Qualcosa deve accadere, è l’avventura che genera altra avventura, infatti i romanzi di Salgari non hanno mai una vera e propria fine. Spesso da un romanzo ne nasce un altro, attraverso una sorta di “ciclo continuo”. Forse la critica ha sempre rimproverato a questo scrittore un linguaggio frettoloso, tendente al dialogo a scapito delle descrizioni. E forse questi “difetti formali” di fatto esistono, ma i romanzi di Salgari contengono ambienti misteriosi, eroi esaltanti e atmosfere che stimolano la fantasia del lettore. Dobbiamo dargliene atto. Per questo dalle sue opere sono state realizzate moltissime trasposizioni per il cinema e la televisione. Primo fra tutti, lo sceneggiato televisivo “Sandokan” del 1976, diretto da Sergio Sollima, che tutti ricordiamo.
A Venezia, Emilio Salgari seguì i corsi dell’Istituto nautico senza tuttavia riuscire ad ottenere il diploma di capitano di lungo corso cui tanto aspirava. Lettore appassionato di Verne e di Stevenson, egli fu autore di innumerevoli racconti. Dei suoi oltre 80 romanzi, i più famosi sono senza dubbio “I misteri della giungla nera”; “I Pirati della Malesia”; “Il Corsaro nero” e “Le Tigri di Mompracem”.
A lungo si è parlato, fra l’altro una leggenda da lui stesso alimentata, del fatto che le sue storie riflettessero esperienze giovanili di viaggio. Al contrario, la scrittura era frutto di incontrollata fantasia, ovvero il mezzo per evadere dall’orizzonte di un’esistenza provinciale.

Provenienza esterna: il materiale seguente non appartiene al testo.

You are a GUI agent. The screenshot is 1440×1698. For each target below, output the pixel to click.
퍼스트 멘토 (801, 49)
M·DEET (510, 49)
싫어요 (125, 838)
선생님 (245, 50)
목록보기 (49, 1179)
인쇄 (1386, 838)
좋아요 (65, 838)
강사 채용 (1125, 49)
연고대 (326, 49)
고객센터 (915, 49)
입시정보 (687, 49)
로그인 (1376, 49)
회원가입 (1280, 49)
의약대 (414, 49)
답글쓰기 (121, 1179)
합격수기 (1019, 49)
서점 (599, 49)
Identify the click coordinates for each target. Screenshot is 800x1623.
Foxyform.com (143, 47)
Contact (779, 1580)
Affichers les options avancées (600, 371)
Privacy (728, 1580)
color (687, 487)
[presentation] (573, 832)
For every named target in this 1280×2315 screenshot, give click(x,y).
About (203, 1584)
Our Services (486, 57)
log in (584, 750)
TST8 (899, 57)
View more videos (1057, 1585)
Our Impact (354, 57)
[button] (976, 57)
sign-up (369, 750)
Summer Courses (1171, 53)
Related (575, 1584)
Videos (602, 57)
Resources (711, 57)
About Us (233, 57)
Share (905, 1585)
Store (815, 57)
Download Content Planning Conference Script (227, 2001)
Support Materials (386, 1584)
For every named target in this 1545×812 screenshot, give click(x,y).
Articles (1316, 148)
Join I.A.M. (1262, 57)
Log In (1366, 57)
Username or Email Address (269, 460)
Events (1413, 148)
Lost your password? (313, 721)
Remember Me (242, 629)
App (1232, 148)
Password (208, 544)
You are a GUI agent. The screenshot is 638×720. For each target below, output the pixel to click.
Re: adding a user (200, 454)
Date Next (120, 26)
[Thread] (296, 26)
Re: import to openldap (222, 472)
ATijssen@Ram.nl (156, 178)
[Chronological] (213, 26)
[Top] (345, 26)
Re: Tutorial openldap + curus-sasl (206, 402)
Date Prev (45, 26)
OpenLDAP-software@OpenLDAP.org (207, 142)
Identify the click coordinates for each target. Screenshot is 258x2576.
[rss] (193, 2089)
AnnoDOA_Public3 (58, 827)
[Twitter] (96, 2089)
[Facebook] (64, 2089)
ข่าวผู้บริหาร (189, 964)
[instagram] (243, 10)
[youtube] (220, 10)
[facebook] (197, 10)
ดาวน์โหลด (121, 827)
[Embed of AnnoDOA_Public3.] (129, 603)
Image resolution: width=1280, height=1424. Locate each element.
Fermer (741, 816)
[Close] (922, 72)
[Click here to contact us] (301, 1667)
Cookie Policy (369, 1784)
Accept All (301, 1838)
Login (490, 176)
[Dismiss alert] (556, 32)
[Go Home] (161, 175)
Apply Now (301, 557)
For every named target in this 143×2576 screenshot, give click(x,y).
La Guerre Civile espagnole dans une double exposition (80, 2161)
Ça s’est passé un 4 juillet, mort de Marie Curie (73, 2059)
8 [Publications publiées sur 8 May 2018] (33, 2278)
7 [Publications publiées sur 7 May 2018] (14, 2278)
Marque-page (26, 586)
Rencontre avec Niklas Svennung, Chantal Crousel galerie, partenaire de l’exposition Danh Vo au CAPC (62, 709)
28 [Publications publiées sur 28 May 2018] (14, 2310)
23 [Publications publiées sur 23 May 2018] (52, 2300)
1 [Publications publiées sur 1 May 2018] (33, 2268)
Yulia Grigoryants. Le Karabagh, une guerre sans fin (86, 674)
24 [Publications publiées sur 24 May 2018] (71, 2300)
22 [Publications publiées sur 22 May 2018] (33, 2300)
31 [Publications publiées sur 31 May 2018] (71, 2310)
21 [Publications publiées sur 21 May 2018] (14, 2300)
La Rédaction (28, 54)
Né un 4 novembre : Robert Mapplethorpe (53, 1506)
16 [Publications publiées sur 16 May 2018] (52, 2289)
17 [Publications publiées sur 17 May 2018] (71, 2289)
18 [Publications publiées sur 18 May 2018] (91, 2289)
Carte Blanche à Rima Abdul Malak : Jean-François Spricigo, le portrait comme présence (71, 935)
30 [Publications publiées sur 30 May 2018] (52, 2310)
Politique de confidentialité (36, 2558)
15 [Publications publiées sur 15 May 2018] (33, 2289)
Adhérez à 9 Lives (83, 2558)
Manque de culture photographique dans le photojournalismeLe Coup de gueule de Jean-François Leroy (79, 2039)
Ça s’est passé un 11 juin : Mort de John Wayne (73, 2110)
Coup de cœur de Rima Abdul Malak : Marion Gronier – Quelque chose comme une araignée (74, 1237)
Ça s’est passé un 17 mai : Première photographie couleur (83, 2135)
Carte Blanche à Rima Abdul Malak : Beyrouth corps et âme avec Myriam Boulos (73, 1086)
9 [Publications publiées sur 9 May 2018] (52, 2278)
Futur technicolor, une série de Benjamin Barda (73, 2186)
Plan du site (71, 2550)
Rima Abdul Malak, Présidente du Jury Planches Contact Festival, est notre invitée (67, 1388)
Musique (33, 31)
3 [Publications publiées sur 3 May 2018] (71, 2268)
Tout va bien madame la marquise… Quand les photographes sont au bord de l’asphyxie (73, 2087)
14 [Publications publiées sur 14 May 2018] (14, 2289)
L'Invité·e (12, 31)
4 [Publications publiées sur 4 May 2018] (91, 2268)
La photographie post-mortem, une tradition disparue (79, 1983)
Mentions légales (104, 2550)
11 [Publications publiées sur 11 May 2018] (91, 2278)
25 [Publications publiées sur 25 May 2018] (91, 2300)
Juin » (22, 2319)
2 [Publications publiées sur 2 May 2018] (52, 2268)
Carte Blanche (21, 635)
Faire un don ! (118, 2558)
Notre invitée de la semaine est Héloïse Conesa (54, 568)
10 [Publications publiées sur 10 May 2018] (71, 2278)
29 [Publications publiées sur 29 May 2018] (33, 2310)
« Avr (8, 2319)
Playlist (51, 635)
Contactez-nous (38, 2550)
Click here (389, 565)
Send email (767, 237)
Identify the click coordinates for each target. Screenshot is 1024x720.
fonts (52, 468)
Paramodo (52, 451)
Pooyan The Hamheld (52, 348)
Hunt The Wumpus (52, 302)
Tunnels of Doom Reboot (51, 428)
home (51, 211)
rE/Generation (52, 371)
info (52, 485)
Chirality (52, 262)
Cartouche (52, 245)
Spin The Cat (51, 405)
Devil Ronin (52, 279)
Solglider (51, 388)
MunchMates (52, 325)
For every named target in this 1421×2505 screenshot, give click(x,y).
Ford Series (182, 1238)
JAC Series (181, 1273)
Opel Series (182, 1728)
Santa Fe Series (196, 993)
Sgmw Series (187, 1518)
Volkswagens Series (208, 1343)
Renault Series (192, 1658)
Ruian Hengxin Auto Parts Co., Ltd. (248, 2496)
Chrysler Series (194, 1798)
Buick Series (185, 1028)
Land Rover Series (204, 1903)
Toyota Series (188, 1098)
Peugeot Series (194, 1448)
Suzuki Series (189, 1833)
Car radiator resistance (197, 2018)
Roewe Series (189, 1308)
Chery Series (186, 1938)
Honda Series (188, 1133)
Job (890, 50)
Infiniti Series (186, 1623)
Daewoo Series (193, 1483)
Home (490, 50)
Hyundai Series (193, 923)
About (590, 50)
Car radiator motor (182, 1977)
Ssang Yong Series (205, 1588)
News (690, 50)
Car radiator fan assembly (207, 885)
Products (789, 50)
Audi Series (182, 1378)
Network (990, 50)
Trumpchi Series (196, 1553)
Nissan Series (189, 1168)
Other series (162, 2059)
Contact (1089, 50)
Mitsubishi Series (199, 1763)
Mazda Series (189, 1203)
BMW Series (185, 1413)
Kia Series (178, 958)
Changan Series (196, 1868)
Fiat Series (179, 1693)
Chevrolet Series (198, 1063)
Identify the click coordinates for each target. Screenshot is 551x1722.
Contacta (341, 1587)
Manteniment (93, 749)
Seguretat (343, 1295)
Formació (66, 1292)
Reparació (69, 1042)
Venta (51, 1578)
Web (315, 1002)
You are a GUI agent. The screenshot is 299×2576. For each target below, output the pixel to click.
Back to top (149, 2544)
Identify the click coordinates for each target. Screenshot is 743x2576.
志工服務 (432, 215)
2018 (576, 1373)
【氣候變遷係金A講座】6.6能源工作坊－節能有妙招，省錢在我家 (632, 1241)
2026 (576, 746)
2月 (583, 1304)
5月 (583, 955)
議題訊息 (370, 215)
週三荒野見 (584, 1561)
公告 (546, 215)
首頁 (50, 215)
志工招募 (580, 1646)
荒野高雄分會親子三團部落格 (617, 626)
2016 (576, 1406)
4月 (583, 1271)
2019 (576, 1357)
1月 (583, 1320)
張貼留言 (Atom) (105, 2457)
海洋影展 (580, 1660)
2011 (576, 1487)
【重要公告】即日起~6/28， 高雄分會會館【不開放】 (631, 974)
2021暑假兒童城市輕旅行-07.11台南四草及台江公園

L’unica avventura marittima documentata, fu a bordo dell’Italia Una, nave sulla quale il giovane scrittore intraprese un viaggio di tre mesi costeggiando le rive dell’Adriatico.
Tutto il resto è invenzione.
Salgari non conobbe mai ricchezza. Amatissimo dai lettori, fu ignorato dalla critica e malvisto dagli educatori. La nascita di quattro figli e la preoccupante malattia mentale che colpì la moglie Ida, lo portarono a condurre una vita in assoluta povertà. Sfruttato dagli editori che evitavano di pagargli i diritti, Emilio Salgari morì suicida a Torino nel 1911. Lasciò una lettera di accusa proprio contro questi editori che si erano comportati, nei suoi confronti, da veri e propri truffatori.
Una vita dura e difficile la sua, che non gli ha impedito di creare vicende e personaggi ormai entrati nell’immaginario collettivo. Sandokan e il Corsaro nero, oggi come allora, sono più vivi che mai, nonostante siano passati più di cento anni dalla morte del loro autore.